• [Task prompt]
Write the records out once more. Leave each line exactly as given.

• [Recorded data]
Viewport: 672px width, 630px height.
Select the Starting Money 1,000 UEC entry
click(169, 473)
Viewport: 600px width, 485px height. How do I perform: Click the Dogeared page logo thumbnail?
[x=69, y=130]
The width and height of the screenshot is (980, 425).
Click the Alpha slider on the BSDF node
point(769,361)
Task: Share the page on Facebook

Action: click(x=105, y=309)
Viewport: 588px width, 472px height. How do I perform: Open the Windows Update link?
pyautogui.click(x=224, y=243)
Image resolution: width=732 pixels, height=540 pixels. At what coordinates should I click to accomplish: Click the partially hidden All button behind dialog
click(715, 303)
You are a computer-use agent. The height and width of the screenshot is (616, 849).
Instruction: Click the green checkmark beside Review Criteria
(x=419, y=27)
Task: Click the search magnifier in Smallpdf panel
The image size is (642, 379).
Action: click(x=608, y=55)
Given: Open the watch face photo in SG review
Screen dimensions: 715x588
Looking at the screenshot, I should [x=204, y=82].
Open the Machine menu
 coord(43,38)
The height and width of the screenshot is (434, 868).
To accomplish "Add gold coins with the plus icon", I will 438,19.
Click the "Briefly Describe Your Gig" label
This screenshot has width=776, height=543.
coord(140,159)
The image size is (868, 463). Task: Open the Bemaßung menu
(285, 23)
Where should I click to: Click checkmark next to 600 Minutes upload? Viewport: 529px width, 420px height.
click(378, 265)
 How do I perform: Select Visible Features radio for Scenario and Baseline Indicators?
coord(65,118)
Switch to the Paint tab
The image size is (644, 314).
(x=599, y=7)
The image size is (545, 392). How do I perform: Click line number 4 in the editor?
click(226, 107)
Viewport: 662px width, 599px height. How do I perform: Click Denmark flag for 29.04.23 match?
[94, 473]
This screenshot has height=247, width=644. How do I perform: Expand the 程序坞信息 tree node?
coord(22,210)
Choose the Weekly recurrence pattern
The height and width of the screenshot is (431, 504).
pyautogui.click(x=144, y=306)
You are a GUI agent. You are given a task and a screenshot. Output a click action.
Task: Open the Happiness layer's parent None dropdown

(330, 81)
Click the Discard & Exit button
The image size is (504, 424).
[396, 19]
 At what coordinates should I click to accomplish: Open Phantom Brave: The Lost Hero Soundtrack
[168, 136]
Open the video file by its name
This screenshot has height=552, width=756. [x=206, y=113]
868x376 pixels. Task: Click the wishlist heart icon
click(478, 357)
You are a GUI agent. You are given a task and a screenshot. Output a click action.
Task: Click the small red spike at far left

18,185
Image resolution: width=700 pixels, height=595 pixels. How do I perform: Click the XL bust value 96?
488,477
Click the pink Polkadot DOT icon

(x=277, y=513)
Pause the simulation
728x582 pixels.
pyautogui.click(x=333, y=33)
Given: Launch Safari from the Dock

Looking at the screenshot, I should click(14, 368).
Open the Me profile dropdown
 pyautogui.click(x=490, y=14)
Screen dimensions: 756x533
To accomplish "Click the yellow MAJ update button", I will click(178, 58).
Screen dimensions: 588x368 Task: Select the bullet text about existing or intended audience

• [Exercise response]
Viewport: 672px width, 630px height.
Select the Starting Money 1,000 UEC entry
click(169, 473)
Viewport: 600px width, 485px height. How do I perform: Click the Dogeared page logo thumbnail?
[x=69, y=130]
The width and height of the screenshot is (980, 425).
Click the Alpha slider on the BSDF node
point(769,361)
Task: Share the page on Facebook

Action: click(x=105, y=309)
Viewport: 588px width, 472px height. How do I perform: Open the Windows Update link?
pyautogui.click(x=224, y=243)
Image resolution: width=732 pixels, height=540 pixels. At what coordinates should I click to accomplish: Click the partially hidden All button behind dialog
click(715, 303)
You are a computer-use agent. The height and width of the screenshot is (616, 849).
Instruction: Click the green checkmark beside Review Criteria
(x=419, y=27)
Task: Click the search magnifier in Smallpdf panel
The image size is (642, 379).
Action: click(x=608, y=55)
Given: Open the watch face photo in SG review
Screen dimensions: 715x588
Looking at the screenshot, I should [x=204, y=82].
Open the Machine menu
 coord(43,38)
The height and width of the screenshot is (434, 868).
To accomplish "Add gold coins with the plus icon", I will 438,19.
Click the "Briefly Describe Your Gig" label
This screenshot has width=776, height=543.
coord(140,159)
The image size is (868, 463). Task: Open the Bemaßung menu
(285, 23)
Where should I click to: Click checkmark next to 600 Minutes upload? Viewport: 529px width, 420px height.
click(378, 265)
 How do I perform: Select Visible Features radio for Scenario and Baseline Indicators?
coord(65,118)
Switch to the Paint tab
The image size is (644, 314).
(x=599, y=7)
The image size is (545, 392). How do I perform: Click line number 4 in the editor?
click(226, 107)
Viewport: 662px width, 599px height. How do I perform: Click Denmark flag for 29.04.23 match?
[94, 473]
This screenshot has height=247, width=644. How do I perform: Expand the 程序坞信息 tree node?
coord(22,210)
Choose the Weekly recurrence pattern
The height and width of the screenshot is (431, 504).
pyautogui.click(x=144, y=306)
You are a GUI agent. You are given a task and a screenshot. Output a click action.
Task: Open the Happiness layer's parent None dropdown

(330, 81)
Click the Discard & Exit button
The image size is (504, 424).
[396, 19]
 At what coordinates should I click to accomplish: Open Phantom Brave: The Lost Hero Soundtrack
[168, 136]
Open the video file by its name
This screenshot has height=552, width=756. [x=206, y=113]
868x376 pixels. Task: Click the wishlist heart icon
click(478, 357)
You are a GUI agent. You are given a task and a screenshot. Output a click action.
Task: Click the small red spike at far left

18,185
Image resolution: width=700 pixels, height=595 pixels. How do I perform: Click the XL bust value 96?
488,477
Click the pink Polkadot DOT icon

(x=277, y=513)
Pause the simulation
728x582 pixels.
pyautogui.click(x=333, y=33)
Given: Launch Safari from the Dock

Looking at the screenshot, I should click(14, 368).
Open the Me profile dropdown
 pyautogui.click(x=490, y=14)
Screen dimensions: 756x533
To accomplish "Click the yellow MAJ update button", I will click(178, 58).
Screen dimensions: 588x368 Task: Select the bullet text about existing or intended audience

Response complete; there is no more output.